Who was I ?' in the journey of data collection while exploring the student-teacher interactions in Taiwanese buxiban classrooms

Year: 2017

Author: Chang, Feng-Ru

Type of paper: Abstract refereed

Abstract:
Over the past three decades, qualitative research has called attention to thinking deeply, differently, disruptively and diffractively. This article responds to the possibilities for this type of work by exploring my subjectivity emerging within the process of data collection while investigating the student-teacher interactions in Taiwanese buxiban classrooms. The data for this paper were from research conducted in a Taiwanese buxiban (private cram schools) classroom with a focus on an examination of student-teacher interactions through the poststructuralist concepts of subject positions, relations of power, space, language and discourse. In addition to the main characters, teachers and students, in this study, I also connected to them tightly instead of being a complete outsider. In other words, it is inevitable to take my positions into consideration when collecting and analyzing data.

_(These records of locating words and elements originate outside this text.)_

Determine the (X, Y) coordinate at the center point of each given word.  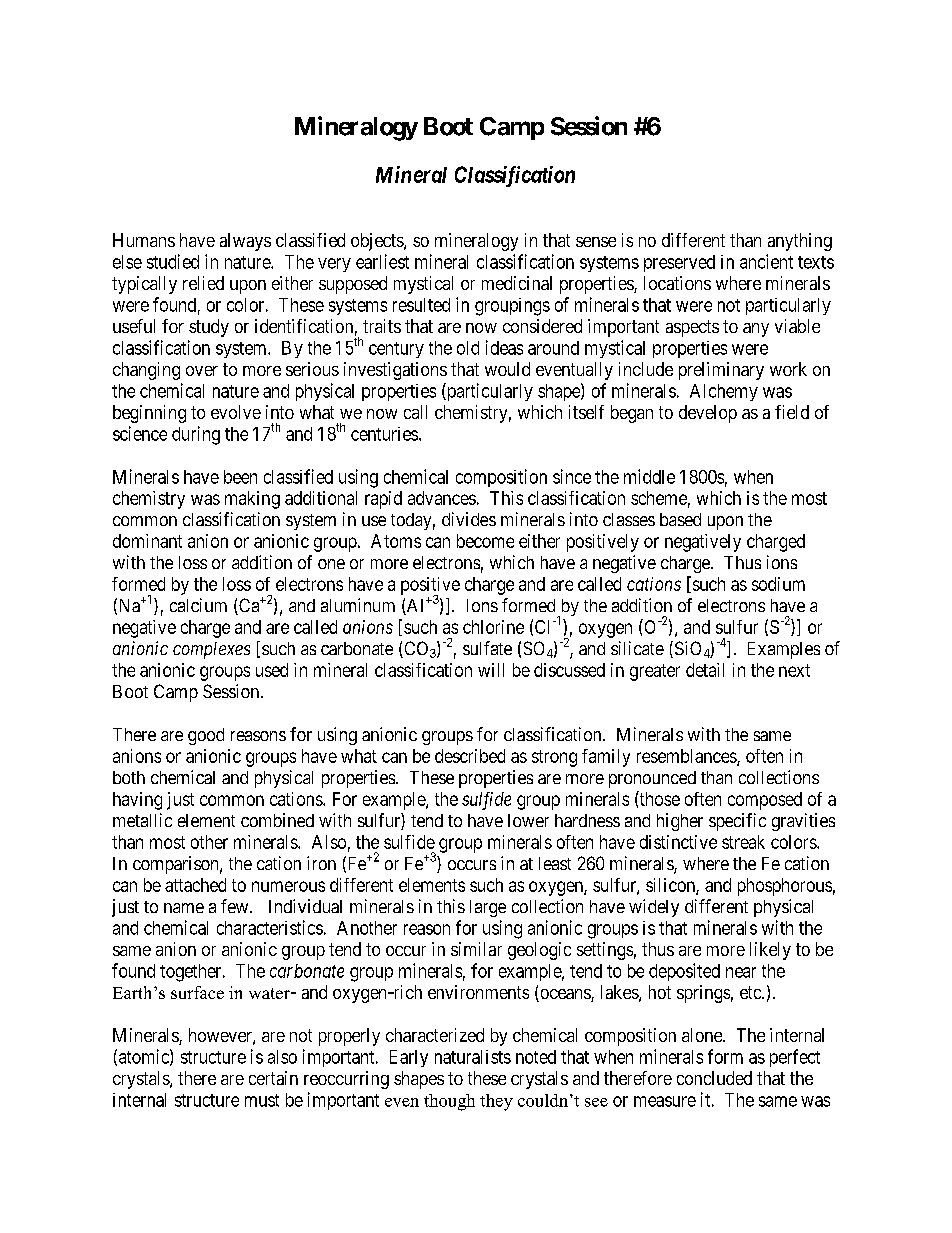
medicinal (517, 283)
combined (277, 820)
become (485, 541)
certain (273, 1078)
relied (203, 283)
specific (737, 822)
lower (528, 820)
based (680, 519)
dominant (147, 541)
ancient (766, 261)
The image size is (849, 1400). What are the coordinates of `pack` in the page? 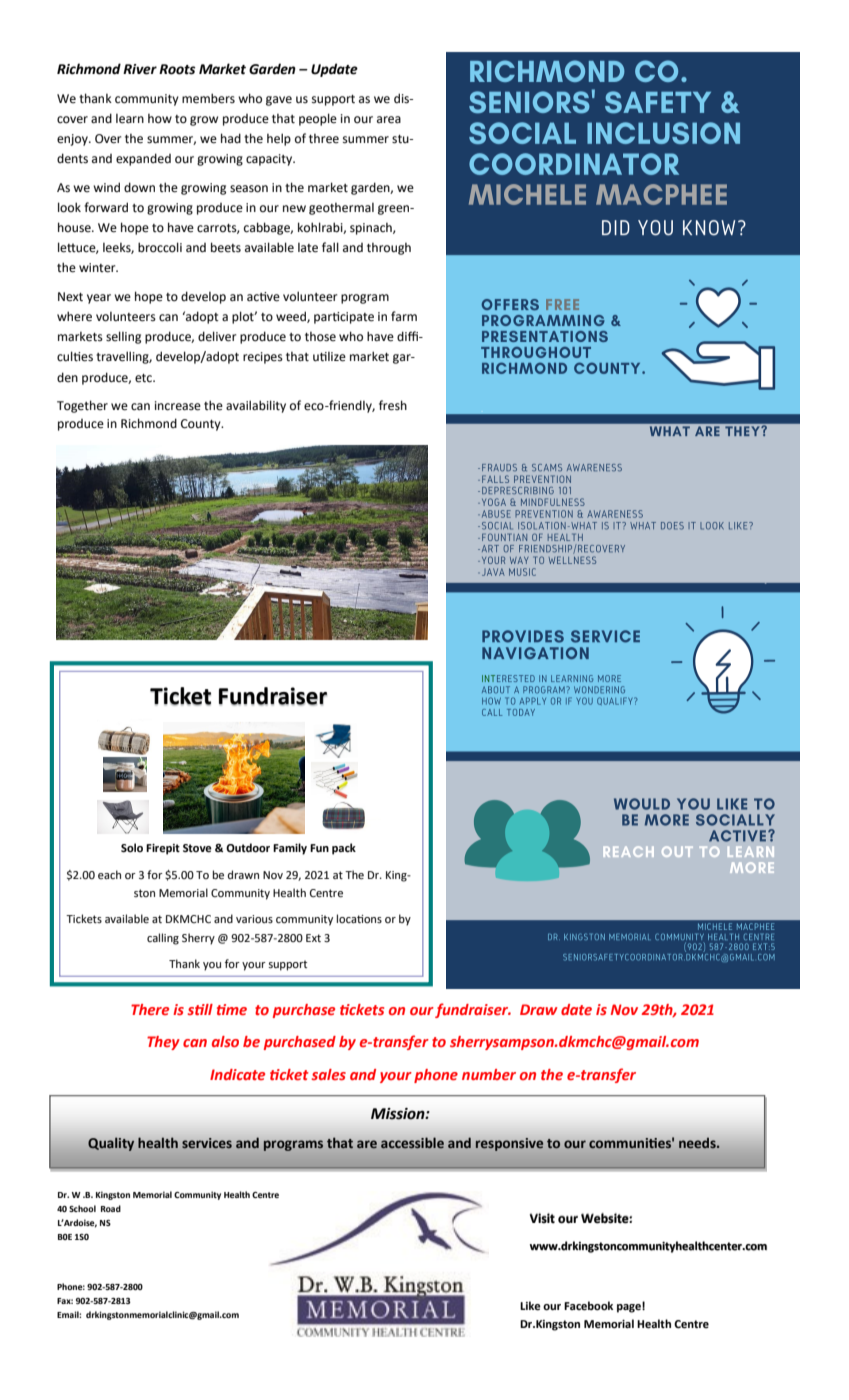 It's located at (344, 849).
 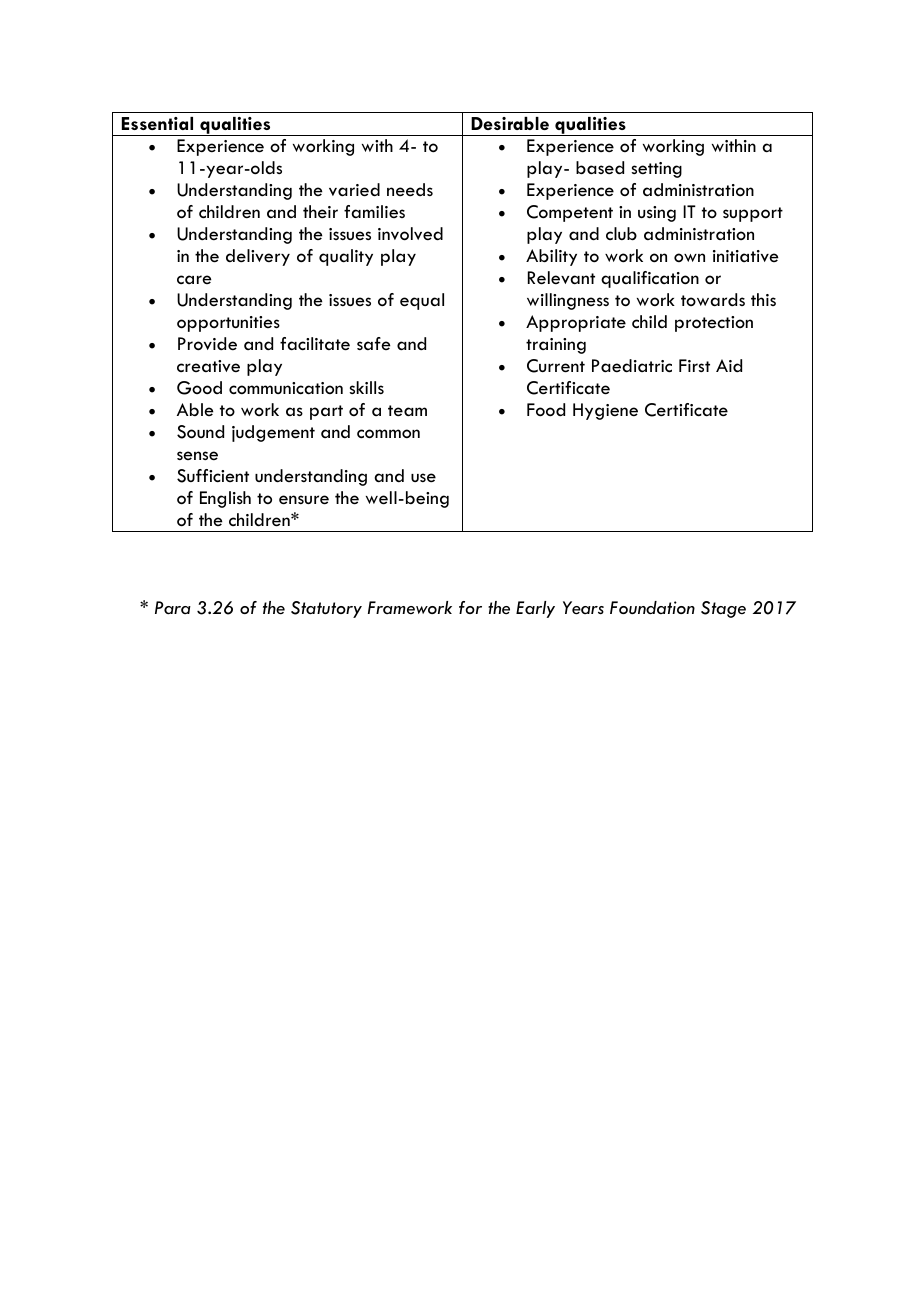 I want to click on needs, so click(x=410, y=189).
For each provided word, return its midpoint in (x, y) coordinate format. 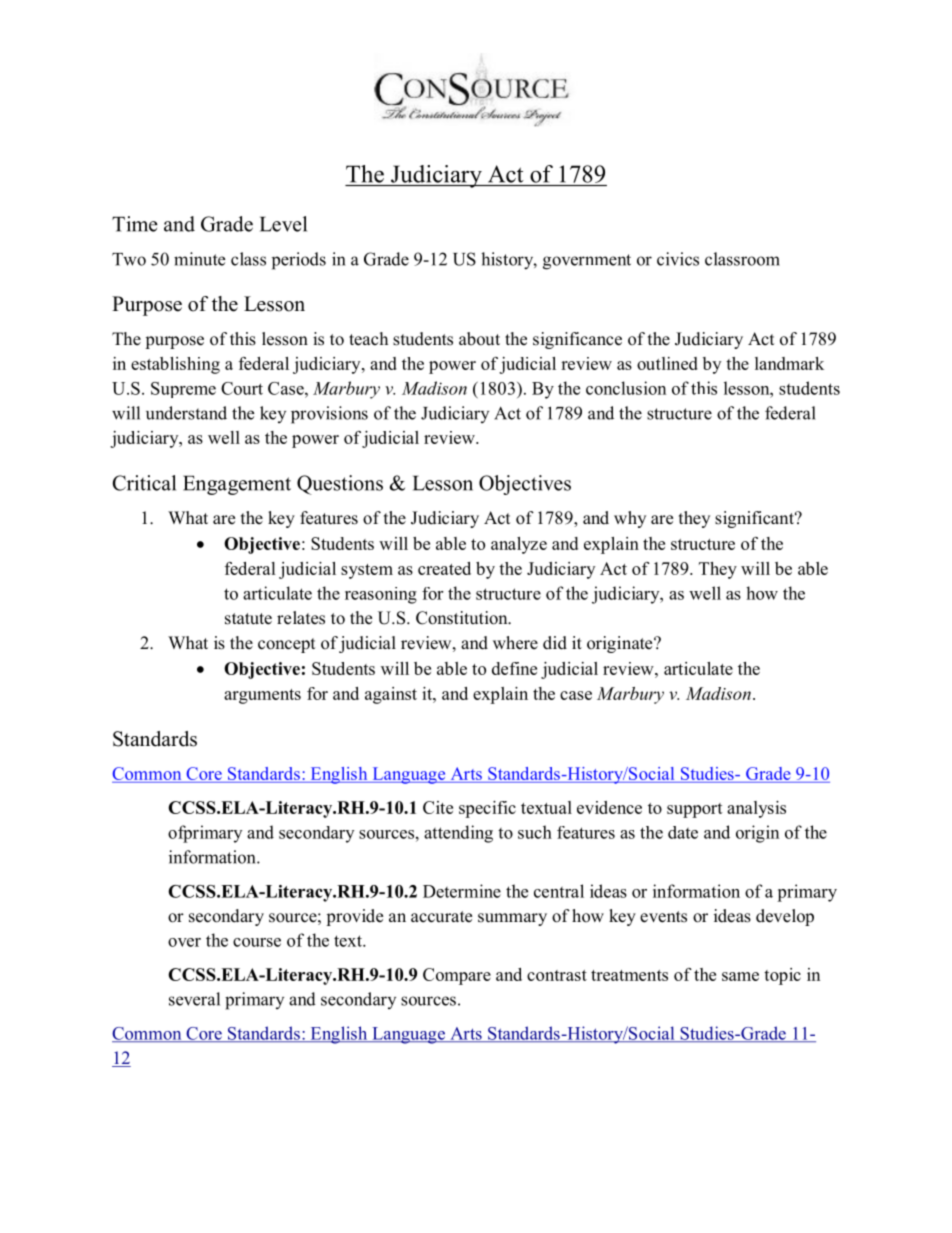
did (555, 643)
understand (186, 413)
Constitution (463, 618)
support (695, 810)
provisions (329, 415)
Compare (457, 976)
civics (678, 259)
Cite (438, 807)
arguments (262, 696)
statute (248, 619)
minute (199, 259)
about (479, 339)
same (740, 976)
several (194, 999)
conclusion (626, 388)
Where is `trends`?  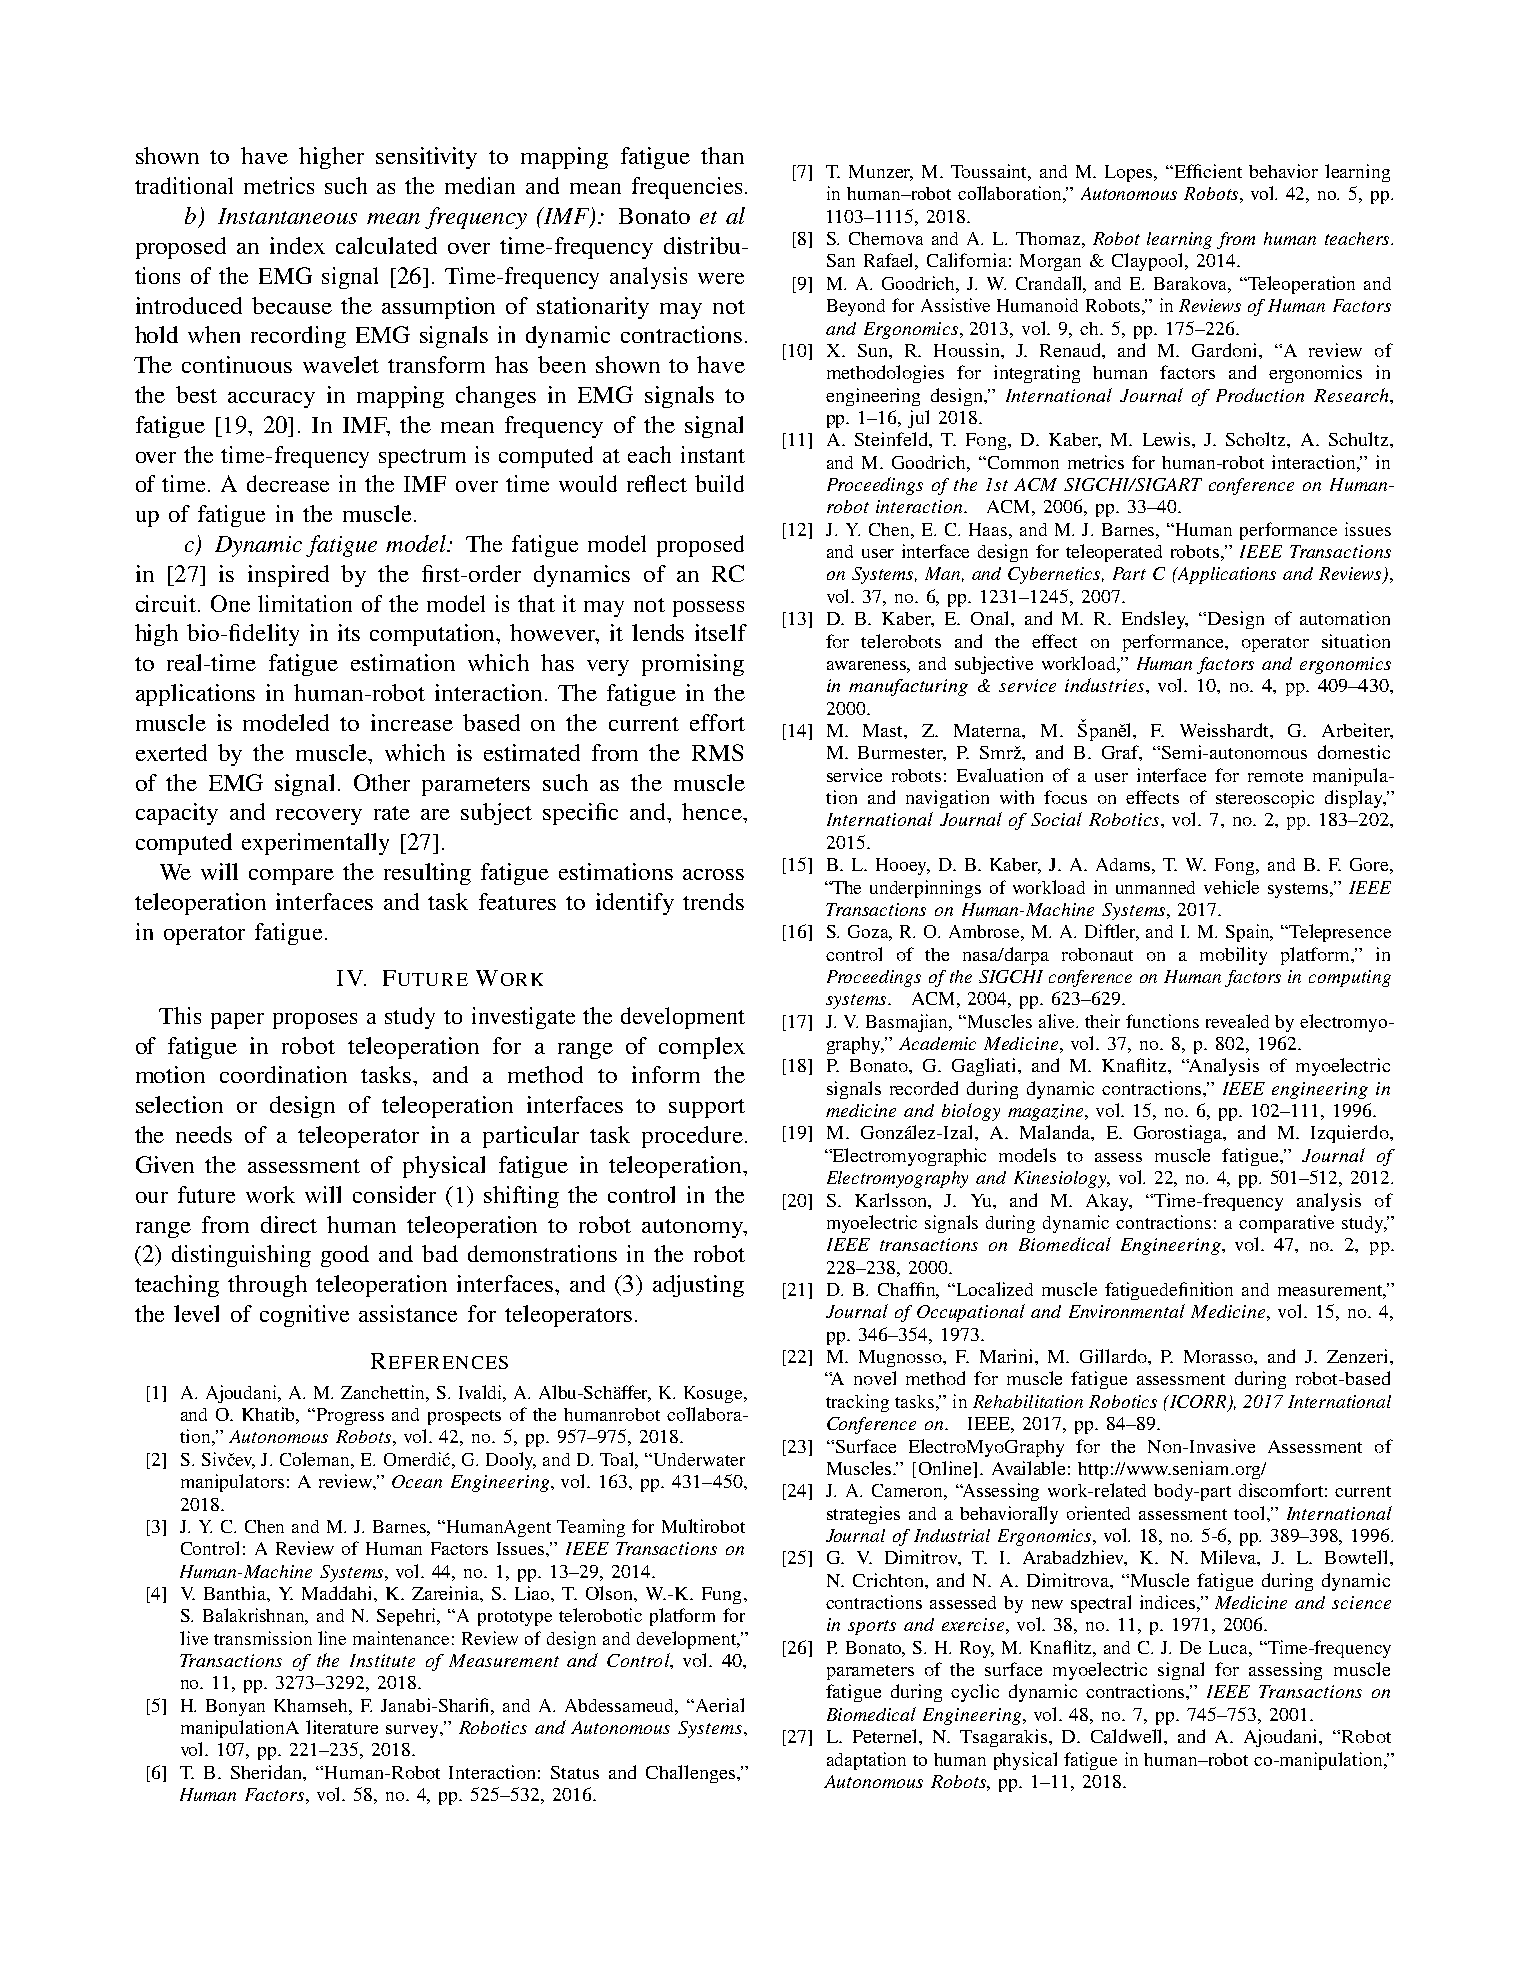
trends is located at coordinates (713, 901).
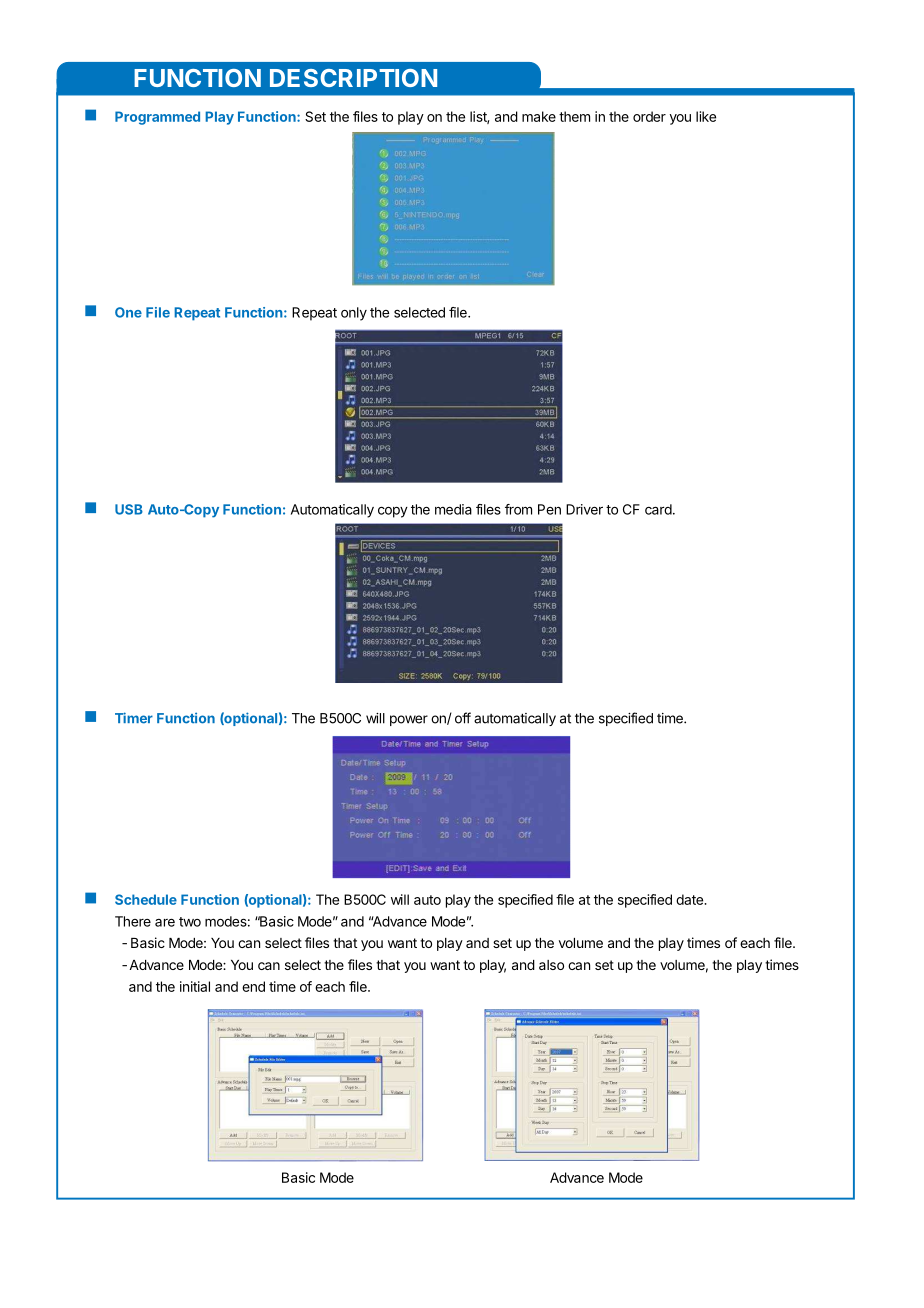 The image size is (924, 1308). Describe the element at coordinates (551, 965) in the screenshot. I see `also` at that location.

By asking myself who I was while collecting data, instead of being in a fixed position, I would like to argue that my subjectivity is in a process of becoming through my interactions with the participants, spaces and discourses. My becoming-subjectivity further indicates how power is exercised as well as how the participants positioned themselves during this data collection. In this paper, I attempt to rethink the possibilities for seeing data differently and deeply by unfolding my becoming-subjectivity, which further makes a response to calls for alternative forms of qualitative research that require researchers to think differently.